Wie dieser Zusammenschluss konkret aussehen soll und welche Bühnen davon betroffen sein sollen, wollte Stölzl jedoch noch nicht präzisieren. Sein Papier skizziere lediglich das anzustrebende Reformprogramm und stelle eine transparente Grundlage für die kulturpolitischen Weichenstellungen der nächsten Zeit dar. So bemühte sich Stölzl, die Brisanz seines Vorschlages herunterzuspielen. Alles weitere müsse zusammen mit den Häusern geklärt werden: sowohl die Frage, ob alle drei Bühnen oder nur Deutsche und Staatsoper unter einem Dach vereint werden sollten, als auch der Umfang von Synergie-Effekten durch die Zusammenlegung von Werkstätten und Verwaltungen sowie die stärkere künstlerische Profilierung der Häuser durch bessere Abstimmung der Spielpläne.

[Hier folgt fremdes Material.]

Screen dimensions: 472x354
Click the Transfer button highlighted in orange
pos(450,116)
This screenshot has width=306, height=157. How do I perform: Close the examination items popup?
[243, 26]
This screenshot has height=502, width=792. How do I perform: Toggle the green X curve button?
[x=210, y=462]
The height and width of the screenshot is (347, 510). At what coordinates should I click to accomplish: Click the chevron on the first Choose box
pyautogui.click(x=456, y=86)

Auch die Rechtsform der Berliner Bühnen soll künftig kein Tabu mehr sein: Zur Kostensenkung und Effizienzsteigerung strebt die Kulturverwaltung die Umwandlung der Berliner Bühnen in selbstständige GmbHs an, die künftige Lohnsteigerungen durch Haustarifverträge umgehen können und deren Leitungsebenen zu stärkerer Wirtschaftlichkeit verpflichtet werden sollen. Die Zusammenlegung sei, so Stölzl, auch insofern unvermeidlich, als sich die Schließung eines Hauses nach der Schillertheater-Erfahrung nicht als kostengünstiger herausgestellt hätte und Zusatzeinnahmen durch die Erhöhung der Eintrittspreise angesichts der Sozialstruktur Berlins nur in geringem Umfang möglich seien. Das Beispiel der Pariser Bühnen zeige dagegen, dass eine Generalintendanz durch effektiveres Marketing zu einem höheren Auslastungsgrad und durch Personalreduzierung zu einer erheblichen Rentabilitätssteigerung führen könne.

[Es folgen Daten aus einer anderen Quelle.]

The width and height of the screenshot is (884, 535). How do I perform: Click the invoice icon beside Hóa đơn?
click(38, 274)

Viel Zeit zur Diskussion mit Parlament, Gewerkschaften und Intendanten bleibt dennoch nicht, denn nach dem Wunsch des Senators soll das Konzept bis zur zweiten Lesung des Landeshaushalts für 2001 im Dezember stehen. Ansonsten drohe ein weiteres Anwachsen des strukturellen Defizits der Berliner Bühnen um 57 Millionen Mark schon im übernächsten Jahr. "Angesichts der Vorplanungszeiten der Theater schreiben wir heute schon Juni 2002," umriss Stölzl seinen Planungshorizont. Viel Geld wird er mit seinem Konzept kurzfristig ohnehin nicht sparen können: Zum Abbau der 180 von den Bühnen als nicht betriebsnotwendig angegebenen Stellen sieht das Papier einen Abfindungsfonds vor, der bereits im Jahr 2001 mit 12 Millionen Mark ausgestattet werden soll. Auch darüber, woher die für die Renovierung der maroden Ostberliner Spielstätten veranschlagten knapp 400 Millionen kommen sollen, mochte der Senator nur spekulieren und auf die Hilfe des Bundes hoffen. Sicher, so Stölzl, sei nur eines: Am Ende seiner Bemühungen soll die ideale Oper stehen. Und die ließe sich um keinen Pfennig mehr zusammenkürzen.